Data are mean ± SD. No statistically significant differences were noted between groups for any measured variable (p > 0.05). Gram quantities for each macronutrient are provided. Vitamin C and vitamin E values are provided in mg; vitamin A values are provided in retinol equivalents.

Bloodborne variables

A time main effect was noted for creatine kinase activity (P < 0.0001) with values collectively peaking at 24 hours post exercise (317 ± 29U·L-1) compared to pre exercise (139 ± 29U·L-1). Creatine kinase activity was significantly higher than pre exercise at 24 and 48 hours post exercise (P < 0.05). Creatine kinase activity appeared lower in the prior exercise groups, however no statistical interaction was noted (P = 0.252). C-reactive protein was not different between groups (P = 0.091) and collectively was elevated to the greatest extent at 24 hours post exercise with no time main effect noted (P > 0.05). Neither creatine kinase activity nor C-reactive protein followed a normal distribution and therefore, data were log transformed prior to analysis. However, for ease of comparison to other published studies using these biomarkers, the original values are included in Figure 1. Pre exercise antioxidant reducing capacity was not different (P = 0.422) between NoP, NoA, ExP, or ExA (0.206 ± 0.067; 0.265 ± 0.071, 0.336 ± 0.077; 0.354 ± 0.063 mmol·L-1), respectively. Protein carbonyls were not statistically different between groups (P = 0.351), but experienced a peak from pre to 24–48 hours post exercise that failed to reach significance (P = 0.152). Creatine kinase activity was correlated to both protein carbonyls (r = 0.391, P < 0.00001) and C-reactive protein (r = 0.403, P < 0.00001). No statistical main effects or interaction were noted for peroxides (P > 0.05). Data for bloodborne variables are shown in Figure 1.
Figure 1

Creatine kinase activity (A), C-reactive protein (B), protein carbonyls (C) and peroxides (D) before and following an acute bout of eccentric resistance exercise in trained men. No prior exercise + placebo (NoP); no prior exercise + antioxidant (NoA); prior exercise + placebo (ExP); prior exercise + antioxidant (ExA). No significant group differences noted for any variables (P > 0.05). A time main effect was noted only for creatine kinase activity (P < 0.0001).

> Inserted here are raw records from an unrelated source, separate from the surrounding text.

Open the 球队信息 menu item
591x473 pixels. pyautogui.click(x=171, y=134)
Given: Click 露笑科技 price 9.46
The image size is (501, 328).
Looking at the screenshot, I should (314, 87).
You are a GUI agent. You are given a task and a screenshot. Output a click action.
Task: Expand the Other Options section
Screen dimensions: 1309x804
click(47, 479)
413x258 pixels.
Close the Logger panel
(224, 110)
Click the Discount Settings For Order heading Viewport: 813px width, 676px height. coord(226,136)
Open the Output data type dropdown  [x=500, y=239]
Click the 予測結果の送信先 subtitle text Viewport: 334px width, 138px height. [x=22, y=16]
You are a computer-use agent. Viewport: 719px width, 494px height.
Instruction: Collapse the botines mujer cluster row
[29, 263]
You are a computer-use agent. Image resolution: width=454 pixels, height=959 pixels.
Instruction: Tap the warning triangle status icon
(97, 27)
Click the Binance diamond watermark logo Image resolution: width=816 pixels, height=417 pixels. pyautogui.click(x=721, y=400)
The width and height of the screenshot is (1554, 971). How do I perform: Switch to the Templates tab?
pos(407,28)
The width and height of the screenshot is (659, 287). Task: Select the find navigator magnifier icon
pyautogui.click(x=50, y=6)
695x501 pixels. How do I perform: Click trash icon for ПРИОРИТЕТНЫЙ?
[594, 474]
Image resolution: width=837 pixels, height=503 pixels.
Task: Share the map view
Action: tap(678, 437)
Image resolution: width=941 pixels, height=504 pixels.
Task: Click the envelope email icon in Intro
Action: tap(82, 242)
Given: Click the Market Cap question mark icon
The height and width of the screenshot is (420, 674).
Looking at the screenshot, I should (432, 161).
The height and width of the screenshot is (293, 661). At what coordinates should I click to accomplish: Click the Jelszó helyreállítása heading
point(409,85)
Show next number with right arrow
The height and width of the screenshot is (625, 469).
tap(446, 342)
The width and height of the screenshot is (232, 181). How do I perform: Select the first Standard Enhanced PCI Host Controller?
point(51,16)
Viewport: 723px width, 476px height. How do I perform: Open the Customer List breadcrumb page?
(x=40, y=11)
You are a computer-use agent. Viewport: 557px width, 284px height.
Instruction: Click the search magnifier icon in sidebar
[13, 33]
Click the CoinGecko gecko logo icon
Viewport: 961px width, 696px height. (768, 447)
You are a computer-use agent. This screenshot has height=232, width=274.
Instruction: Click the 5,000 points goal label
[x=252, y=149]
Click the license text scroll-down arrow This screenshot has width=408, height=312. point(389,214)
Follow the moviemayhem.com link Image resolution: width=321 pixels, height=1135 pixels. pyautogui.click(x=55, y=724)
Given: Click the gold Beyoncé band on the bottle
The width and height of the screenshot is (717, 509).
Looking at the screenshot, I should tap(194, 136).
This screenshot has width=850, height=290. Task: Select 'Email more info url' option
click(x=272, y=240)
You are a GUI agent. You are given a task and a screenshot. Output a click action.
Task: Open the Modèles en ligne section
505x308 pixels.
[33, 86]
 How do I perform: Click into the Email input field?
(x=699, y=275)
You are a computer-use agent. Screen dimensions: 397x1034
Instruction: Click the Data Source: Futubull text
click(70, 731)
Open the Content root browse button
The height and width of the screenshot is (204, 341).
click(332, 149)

Muscle soreness and function

A time main effect was noted for muscle soreness (P < 0.0001) with values peaking 24 hours post exercise (5.9 ± 0.3/10-point scale), and elevated above pre exercise at all times post exercise (P < 0.05). No interaction effect was noted for muscle soreness (P = 0.324). Muscle soreness was significantly correlated to creatine kinase activity (r = 0.288, P < 0.0001), but the relationship is weak. Baseline muscle performance variables were not different between groups (P > 0.05). Time main effects were also noted for maximal isometric force and peak velocity (P < 0.0001), with lower values immediately and 24 hours post exercise compared to pre exercise (P < 0.05). Values remained below pre exercise at 48 hours post exercise for maximal isometric force but recovered by 24 hours post exercise for peak velocity. The pattern of change for these variables was not different between groups, evidenced by insignificant interaction effects for both isometric force (P = 0.742) and peak velocity (P = 0.847). Peak dynamic force was decreased slightly immediately post exercise, but insignificantly (P = 0.082), and recovered to pre exercise values by 24 hours post exercise. No interaction effect was noted for peak dynamic force (P = 0.563). Data for muscle soreness and function are shown in Figure 2.
Figure 2

Muscle soreness (A), maximal isometric force (B), peak velocity (C), and maximal dynamic force (D) before and following an acute bout of eccentric resistance exercise in trained men. No prior exercise + placebo (NoP); no prior exercise + antioxidant (NoA); prior exercise + placebo (ExP); prior exercise + antioxidant (ExA). No significant group differences noted for any variables (P > 0.05). Time main effects were noted for muscle soreness, maximal isometric force, and peak velocity (P < 0.0001).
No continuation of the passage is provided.